— Trabajo requerido —
Convierte en una lista breve el párrafo de la crónica que empieza por «La de hoy es noche de crónica» y conserva sus datos principales.

— Texto dado —
▼
La de hoy es noche de crónica para un servidor. Y no de una crónica cualquiera, sino del partido que dirimirá quién es el mejor en el grupo B de la Euroliga: el Real Madrid o el Olympiacos de El Pireo griego, uno de los equipos que forman parte de la aristocracia europea. Un partido con sabor a clásico que nos retrotrae a aquellos enfrentamientos en la década de los noventa, cuando el Real Madrid era algo en el escenario europeo del baloncesto. Y es, será, un clásico a pesar de jugarse en la novísima y brillante Caja Mágica, con lo que tenemos, una vez más, el sabor fuerte del clásico servido en un envoltorio con olor a nuevo, que es uno de los olores más agradables o desagradables que existen, según nos dé, según estemos ese día más nostálgicos de lo normal o, por el contrario, nos encontremos en un estado de cierta rebeldía revolucionaria frente a lo pasado y lo presente y sólo miremos, con la mirada decidida y feroz, hacia el futuro. Pero no hacia un futuro inmediato -la preciosa inmediatez de lo cotidiano- sino a un futuro “futuro”, esto es, hacia un futuro poco menos que ciencia ficción.
Las revoluciones no son otra cosa que eso, ciencia ficción, nada más que con el lastre imperdonable de los muertos y frustraciones reales.
▲
— Registros —
▼
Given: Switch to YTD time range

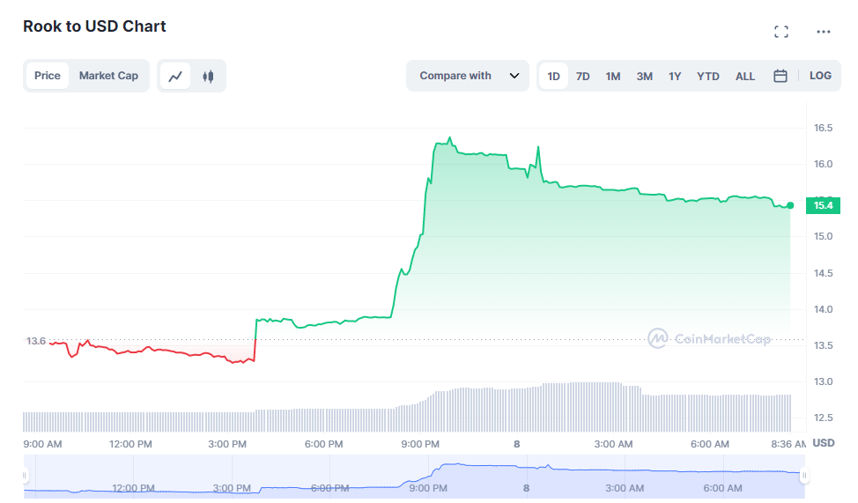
▲
▼
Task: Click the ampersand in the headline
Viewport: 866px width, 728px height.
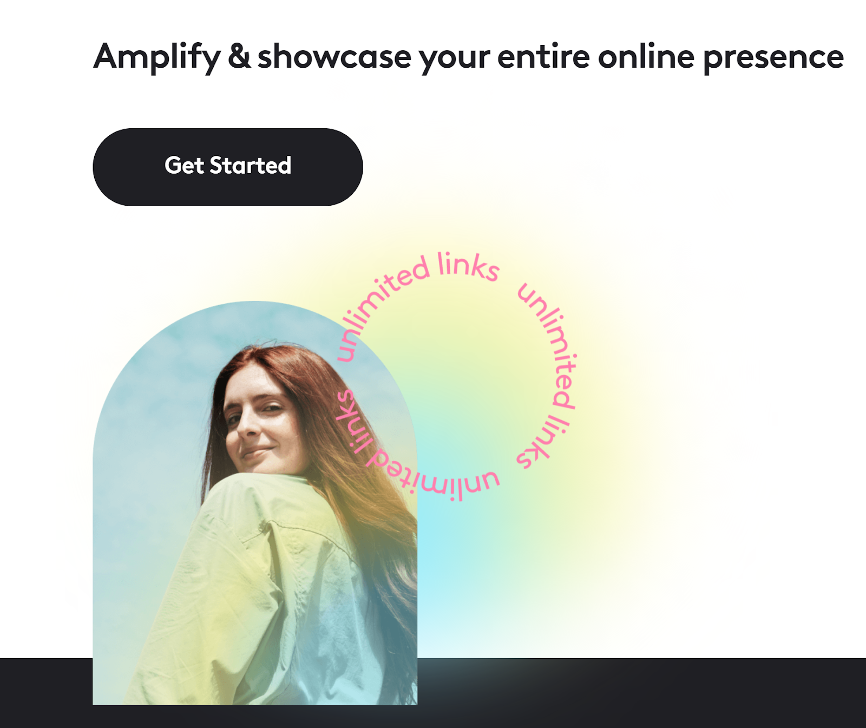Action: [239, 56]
▲
▼
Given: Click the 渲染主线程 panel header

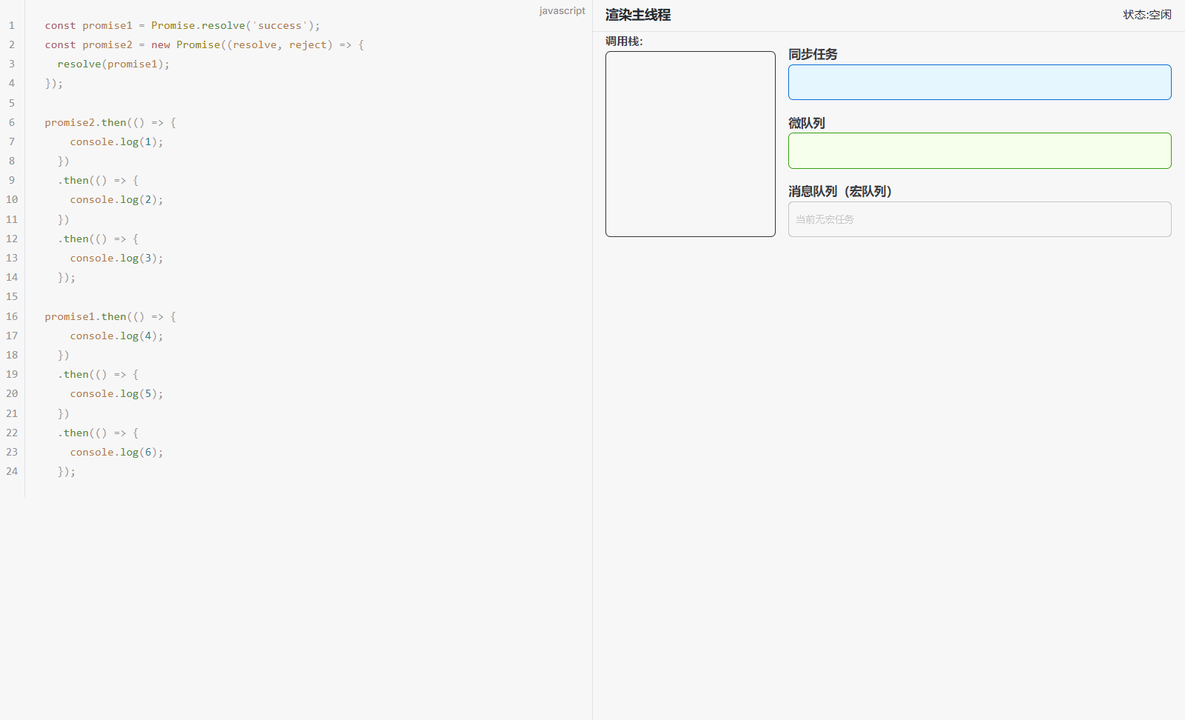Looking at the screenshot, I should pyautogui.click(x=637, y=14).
▲
— Respuesta final —
- Esta noche toca escribir la crónica del partido entre el Real Madrid y el Olympiacos de El Pireo, que decidirá el mejor equipo del grupo B de la Euroliga.
- El Olympiacos forma parte de la aristocracia del baloncesto europeo.
- El encuentro tiene sabor a clásico y recuerda los enfrentamientos de los noventa, cuando el Real Madrid contaba en el baloncesto europeo.
- Se juega en la nueva Caja Mágica: un clásico en un envoltorio con olor a nuevo, agradable o desagradable según el ánimo de cada día.
- Ese ánimo va de la nostalgia a una rebeldía revolucionaria que solo mira hacia un futuro lejano, casi de ciencia ficción.